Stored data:
——
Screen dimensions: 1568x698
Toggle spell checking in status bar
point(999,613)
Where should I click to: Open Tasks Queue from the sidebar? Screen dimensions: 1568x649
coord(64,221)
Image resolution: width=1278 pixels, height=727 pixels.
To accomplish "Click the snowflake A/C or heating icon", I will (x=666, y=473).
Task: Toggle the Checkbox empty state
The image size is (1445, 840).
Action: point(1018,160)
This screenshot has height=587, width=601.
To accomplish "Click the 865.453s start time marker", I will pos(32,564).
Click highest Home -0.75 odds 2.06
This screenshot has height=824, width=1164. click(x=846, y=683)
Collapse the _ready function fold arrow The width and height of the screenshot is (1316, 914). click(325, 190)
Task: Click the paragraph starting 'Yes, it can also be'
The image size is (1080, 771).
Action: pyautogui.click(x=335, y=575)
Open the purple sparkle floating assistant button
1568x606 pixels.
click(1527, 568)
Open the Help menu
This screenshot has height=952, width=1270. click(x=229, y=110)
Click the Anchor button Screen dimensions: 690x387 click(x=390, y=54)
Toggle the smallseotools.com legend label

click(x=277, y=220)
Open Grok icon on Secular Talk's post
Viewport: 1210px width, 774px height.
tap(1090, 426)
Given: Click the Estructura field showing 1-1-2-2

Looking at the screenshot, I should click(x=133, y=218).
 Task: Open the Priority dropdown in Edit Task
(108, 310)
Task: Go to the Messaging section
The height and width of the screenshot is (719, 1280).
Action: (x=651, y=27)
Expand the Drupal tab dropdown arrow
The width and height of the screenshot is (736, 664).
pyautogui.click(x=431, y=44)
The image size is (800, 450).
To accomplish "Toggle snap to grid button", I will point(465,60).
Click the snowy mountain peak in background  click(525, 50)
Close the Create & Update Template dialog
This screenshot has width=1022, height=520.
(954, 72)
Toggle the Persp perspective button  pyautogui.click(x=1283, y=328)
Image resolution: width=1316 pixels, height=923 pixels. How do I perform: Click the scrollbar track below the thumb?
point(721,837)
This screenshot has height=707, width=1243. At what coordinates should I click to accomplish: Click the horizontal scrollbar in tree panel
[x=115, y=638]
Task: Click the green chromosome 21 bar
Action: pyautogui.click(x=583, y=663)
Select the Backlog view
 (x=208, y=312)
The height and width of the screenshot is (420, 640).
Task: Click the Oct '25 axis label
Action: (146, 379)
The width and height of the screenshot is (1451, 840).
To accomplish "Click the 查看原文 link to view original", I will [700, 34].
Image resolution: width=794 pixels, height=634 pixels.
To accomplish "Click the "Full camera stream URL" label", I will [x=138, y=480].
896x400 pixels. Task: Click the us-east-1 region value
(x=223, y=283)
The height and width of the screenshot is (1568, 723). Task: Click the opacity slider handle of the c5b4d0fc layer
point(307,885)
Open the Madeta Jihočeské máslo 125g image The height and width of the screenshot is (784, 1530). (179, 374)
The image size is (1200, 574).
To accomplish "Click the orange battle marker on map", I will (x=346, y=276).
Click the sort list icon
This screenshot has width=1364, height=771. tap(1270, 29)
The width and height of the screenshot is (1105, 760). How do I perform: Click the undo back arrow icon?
——
Task prompt => Word for word, retype each record.

Exercise result =>
Screen dimensions: 1568x698
Toggle spell checking in status bar
point(999,613)
Where should I click to: Open Tasks Queue from the sidebar? Screen dimensions: 1568x649
coord(64,221)
Image resolution: width=1278 pixels, height=727 pixels.
To accomplish "Click the snowflake A/C or heating icon", I will (x=666, y=473).
Task: Toggle the Checkbox empty state
The image size is (1445, 840).
Action: point(1018,160)
This screenshot has height=587, width=601.
To accomplish "Click the 865.453s start time marker", I will pos(32,564).
Click highest Home -0.75 odds 2.06
This screenshot has height=824, width=1164. click(x=846, y=683)
Collapse the _ready function fold arrow The width and height of the screenshot is (1316, 914). click(325, 190)
Task: Click the paragraph starting 'Yes, it can also be'
The image size is (1080, 771).
Action: pyautogui.click(x=335, y=575)
Open the purple sparkle floating assistant button
1568x606 pixels.
click(1527, 568)
Open the Help menu
This screenshot has height=952, width=1270. click(x=229, y=110)
Click the Anchor button Screen dimensions: 690x387 click(x=390, y=54)
Toggle the smallseotools.com legend label

click(x=277, y=220)
Open Grok icon on Secular Talk's post
Viewport: 1210px width, 774px height.
tap(1090, 426)
Given: Click the Estructura field showing 1-1-2-2

Looking at the screenshot, I should click(x=133, y=218).
 Task: Open the Priority dropdown in Edit Task
(108, 310)
Task: Go to the Messaging section
The height and width of the screenshot is (719, 1280).
Action: (x=651, y=27)
Expand the Drupal tab dropdown arrow
The width and height of the screenshot is (736, 664).
pyautogui.click(x=431, y=44)
The image size is (800, 450).
To accomplish "Toggle snap to grid button", I will point(465,60).
Click the snowy mountain peak in background  click(525, 50)
Close the Create & Update Template dialog
This screenshot has width=1022, height=520.
(954, 72)
Toggle the Persp perspective button  pyautogui.click(x=1283, y=328)
Image resolution: width=1316 pixels, height=923 pixels. How do I perform: Click the scrollbar track below the thumb?
point(721,837)
This screenshot has height=707, width=1243. At what coordinates should I click to accomplish: Click the horizontal scrollbar in tree panel
[x=115, y=638]
Task: Click the green chromosome 21 bar
Action: pyautogui.click(x=583, y=663)
Select the Backlog view
 (x=208, y=312)
The height and width of the screenshot is (420, 640).
Task: Click the Oct '25 axis label
Action: (146, 379)
The width and height of the screenshot is (1451, 840).
To accomplish "Click the 查看原文 link to view original", I will [700, 34].
Image resolution: width=794 pixels, height=634 pixels.
To accomplish "Click the "Full camera stream URL" label", I will [x=138, y=480].
896x400 pixels. Task: Click the us-east-1 region value
(x=223, y=283)
The height and width of the screenshot is (1568, 723). Task: Click the opacity slider handle of the c5b4d0fc layer
point(307,885)
Open the Madeta Jihočeské máslo 125g image The height and width of the screenshot is (784, 1530). (179, 374)
The image size is (1200, 574).
To accomplish "Click the orange battle marker on map", I will (x=346, y=276).
Click the sort list icon
This screenshot has width=1364, height=771. tap(1270, 29)
The width and height of the screenshot is (1105, 760). How do I perform: Click the undo back arrow icon?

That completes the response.